* [What is required] Return, exactly and in full, the lines of the records below starting at the one with "Task: Open Alterative Verpfll. dropdown" and ending at the one with "Click the Chromium", and no other lines.
--
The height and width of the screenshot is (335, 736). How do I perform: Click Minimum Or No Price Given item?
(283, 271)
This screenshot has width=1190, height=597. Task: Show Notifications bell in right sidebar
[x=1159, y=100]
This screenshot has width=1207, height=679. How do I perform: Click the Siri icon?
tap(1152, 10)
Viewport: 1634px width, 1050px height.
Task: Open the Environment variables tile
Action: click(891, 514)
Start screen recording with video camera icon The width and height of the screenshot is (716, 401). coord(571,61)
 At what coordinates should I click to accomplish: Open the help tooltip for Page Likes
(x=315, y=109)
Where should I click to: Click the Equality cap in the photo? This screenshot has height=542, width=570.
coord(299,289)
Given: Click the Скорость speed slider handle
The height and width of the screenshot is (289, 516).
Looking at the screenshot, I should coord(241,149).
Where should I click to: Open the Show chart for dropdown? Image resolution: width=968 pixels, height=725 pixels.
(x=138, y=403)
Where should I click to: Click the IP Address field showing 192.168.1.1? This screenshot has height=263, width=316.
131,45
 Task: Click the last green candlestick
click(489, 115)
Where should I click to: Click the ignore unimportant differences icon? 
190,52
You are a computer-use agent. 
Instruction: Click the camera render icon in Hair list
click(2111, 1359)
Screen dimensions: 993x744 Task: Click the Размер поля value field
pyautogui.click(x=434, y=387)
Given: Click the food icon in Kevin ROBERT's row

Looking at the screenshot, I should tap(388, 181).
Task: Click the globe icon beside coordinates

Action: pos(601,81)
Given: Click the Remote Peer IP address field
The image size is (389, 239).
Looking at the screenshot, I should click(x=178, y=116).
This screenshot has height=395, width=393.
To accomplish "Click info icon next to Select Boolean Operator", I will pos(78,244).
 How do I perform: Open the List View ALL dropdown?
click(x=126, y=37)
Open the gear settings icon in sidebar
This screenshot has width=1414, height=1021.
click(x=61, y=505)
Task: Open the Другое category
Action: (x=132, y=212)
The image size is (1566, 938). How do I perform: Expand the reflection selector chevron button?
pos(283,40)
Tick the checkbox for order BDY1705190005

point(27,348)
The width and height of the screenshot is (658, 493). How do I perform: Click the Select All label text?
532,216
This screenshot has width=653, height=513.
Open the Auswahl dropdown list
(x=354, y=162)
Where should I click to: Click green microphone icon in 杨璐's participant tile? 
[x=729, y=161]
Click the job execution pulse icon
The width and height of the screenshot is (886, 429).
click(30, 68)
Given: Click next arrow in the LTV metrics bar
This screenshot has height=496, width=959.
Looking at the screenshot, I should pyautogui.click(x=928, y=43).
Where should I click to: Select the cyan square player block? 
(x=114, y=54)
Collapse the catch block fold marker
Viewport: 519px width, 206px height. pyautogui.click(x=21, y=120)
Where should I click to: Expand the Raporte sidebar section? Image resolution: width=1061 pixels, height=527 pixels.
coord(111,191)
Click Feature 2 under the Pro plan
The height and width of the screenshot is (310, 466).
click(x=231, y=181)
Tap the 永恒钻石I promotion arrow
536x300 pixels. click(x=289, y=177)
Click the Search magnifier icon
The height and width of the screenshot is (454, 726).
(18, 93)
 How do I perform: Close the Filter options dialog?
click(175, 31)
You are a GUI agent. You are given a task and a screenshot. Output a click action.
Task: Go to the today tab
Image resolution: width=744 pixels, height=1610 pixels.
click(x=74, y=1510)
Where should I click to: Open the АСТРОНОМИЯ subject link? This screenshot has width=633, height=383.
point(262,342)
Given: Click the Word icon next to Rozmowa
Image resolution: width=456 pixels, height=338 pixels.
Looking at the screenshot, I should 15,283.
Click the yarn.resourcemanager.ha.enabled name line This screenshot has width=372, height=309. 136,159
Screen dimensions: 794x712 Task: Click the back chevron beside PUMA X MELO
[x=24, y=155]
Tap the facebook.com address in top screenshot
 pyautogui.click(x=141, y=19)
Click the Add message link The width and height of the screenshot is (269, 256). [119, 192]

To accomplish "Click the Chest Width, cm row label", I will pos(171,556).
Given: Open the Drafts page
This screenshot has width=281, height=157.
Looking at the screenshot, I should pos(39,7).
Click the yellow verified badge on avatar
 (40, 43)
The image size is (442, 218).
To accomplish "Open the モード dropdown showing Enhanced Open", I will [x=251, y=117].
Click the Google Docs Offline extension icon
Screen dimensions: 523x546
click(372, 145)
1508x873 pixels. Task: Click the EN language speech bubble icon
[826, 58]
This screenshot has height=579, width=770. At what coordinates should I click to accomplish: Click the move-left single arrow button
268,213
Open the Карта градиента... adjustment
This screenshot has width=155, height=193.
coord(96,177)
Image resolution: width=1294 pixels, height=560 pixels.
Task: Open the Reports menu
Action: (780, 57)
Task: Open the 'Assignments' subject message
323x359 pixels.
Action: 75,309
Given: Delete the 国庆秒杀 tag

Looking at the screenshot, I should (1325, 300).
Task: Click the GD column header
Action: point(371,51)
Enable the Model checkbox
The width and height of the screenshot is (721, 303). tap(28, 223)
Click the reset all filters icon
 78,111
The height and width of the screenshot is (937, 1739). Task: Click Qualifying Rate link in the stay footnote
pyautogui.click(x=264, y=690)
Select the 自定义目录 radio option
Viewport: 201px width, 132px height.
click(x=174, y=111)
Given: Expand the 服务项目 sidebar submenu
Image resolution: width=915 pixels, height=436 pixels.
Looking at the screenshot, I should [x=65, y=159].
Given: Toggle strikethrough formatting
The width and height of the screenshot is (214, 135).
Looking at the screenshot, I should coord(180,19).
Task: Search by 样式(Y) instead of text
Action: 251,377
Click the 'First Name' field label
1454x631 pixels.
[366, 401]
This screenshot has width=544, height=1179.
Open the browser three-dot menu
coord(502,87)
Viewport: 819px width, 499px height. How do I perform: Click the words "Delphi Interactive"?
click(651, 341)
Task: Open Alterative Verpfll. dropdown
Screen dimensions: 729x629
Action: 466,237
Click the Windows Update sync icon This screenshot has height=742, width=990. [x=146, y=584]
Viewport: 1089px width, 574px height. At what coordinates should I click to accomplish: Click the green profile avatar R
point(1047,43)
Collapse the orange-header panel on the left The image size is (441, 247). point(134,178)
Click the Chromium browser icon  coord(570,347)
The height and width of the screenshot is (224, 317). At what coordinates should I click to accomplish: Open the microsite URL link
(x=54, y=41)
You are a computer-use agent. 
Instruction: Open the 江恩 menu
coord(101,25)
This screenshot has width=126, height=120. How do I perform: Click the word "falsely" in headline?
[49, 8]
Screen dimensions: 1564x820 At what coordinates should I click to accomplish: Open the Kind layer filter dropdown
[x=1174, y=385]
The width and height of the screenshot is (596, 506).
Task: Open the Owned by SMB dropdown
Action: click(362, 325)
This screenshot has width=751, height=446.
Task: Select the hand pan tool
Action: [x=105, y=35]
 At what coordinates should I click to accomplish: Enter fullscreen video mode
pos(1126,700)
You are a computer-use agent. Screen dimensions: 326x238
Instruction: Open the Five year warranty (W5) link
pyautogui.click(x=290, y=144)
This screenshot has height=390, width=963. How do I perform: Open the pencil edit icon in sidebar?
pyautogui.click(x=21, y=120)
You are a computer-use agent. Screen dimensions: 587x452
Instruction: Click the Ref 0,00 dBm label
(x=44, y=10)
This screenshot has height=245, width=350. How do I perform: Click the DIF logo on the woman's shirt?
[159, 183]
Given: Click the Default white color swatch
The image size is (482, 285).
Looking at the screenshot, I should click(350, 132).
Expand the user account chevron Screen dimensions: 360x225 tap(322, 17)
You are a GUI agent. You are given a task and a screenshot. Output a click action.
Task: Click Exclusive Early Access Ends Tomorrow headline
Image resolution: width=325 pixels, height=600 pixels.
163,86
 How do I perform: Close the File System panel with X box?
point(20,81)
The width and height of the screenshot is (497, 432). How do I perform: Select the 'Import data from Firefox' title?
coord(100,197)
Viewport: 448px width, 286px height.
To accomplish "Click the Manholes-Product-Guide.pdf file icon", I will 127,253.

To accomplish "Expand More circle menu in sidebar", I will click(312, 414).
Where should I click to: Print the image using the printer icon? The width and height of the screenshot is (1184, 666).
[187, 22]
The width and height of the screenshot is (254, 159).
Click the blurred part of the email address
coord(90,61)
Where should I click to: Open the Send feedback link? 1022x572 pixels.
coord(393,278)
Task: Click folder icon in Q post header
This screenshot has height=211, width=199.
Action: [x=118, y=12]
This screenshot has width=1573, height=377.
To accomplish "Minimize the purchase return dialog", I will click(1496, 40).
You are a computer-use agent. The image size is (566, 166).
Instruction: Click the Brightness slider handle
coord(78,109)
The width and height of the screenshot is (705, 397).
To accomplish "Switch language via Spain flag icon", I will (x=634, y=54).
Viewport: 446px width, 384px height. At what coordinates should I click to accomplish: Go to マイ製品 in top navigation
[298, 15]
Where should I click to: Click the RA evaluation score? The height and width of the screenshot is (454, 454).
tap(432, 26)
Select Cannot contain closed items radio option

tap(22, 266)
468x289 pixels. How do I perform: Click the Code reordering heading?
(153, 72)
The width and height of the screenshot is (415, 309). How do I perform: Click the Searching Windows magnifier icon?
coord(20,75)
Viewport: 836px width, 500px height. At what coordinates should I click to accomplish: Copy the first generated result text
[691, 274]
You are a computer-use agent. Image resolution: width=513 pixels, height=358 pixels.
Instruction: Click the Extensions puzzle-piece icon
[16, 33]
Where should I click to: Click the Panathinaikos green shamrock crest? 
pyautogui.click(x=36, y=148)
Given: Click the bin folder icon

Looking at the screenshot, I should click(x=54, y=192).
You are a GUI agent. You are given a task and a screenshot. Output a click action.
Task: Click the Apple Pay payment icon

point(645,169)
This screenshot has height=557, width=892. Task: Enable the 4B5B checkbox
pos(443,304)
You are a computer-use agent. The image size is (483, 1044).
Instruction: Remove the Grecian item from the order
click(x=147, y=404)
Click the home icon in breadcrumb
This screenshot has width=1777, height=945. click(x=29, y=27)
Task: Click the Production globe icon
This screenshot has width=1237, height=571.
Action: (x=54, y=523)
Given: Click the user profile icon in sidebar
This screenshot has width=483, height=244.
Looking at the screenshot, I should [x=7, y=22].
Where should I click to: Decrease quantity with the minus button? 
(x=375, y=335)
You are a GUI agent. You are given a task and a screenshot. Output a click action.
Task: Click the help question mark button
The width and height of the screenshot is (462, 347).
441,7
--
* [Task result]
Task: Open Alterative Verpfll. dropdown
Screen dimensions: 729x629
Action: 466,237
Click the Windows Update sync icon This screenshot has height=742, width=990. [x=146, y=584]
Viewport: 1089px width, 574px height. At what coordinates should I click to accomplish: Click the green profile avatar R
point(1047,43)
Collapse the orange-header panel on the left The image size is (441, 247). point(134,178)
Click the Chromium browser icon  coord(570,347)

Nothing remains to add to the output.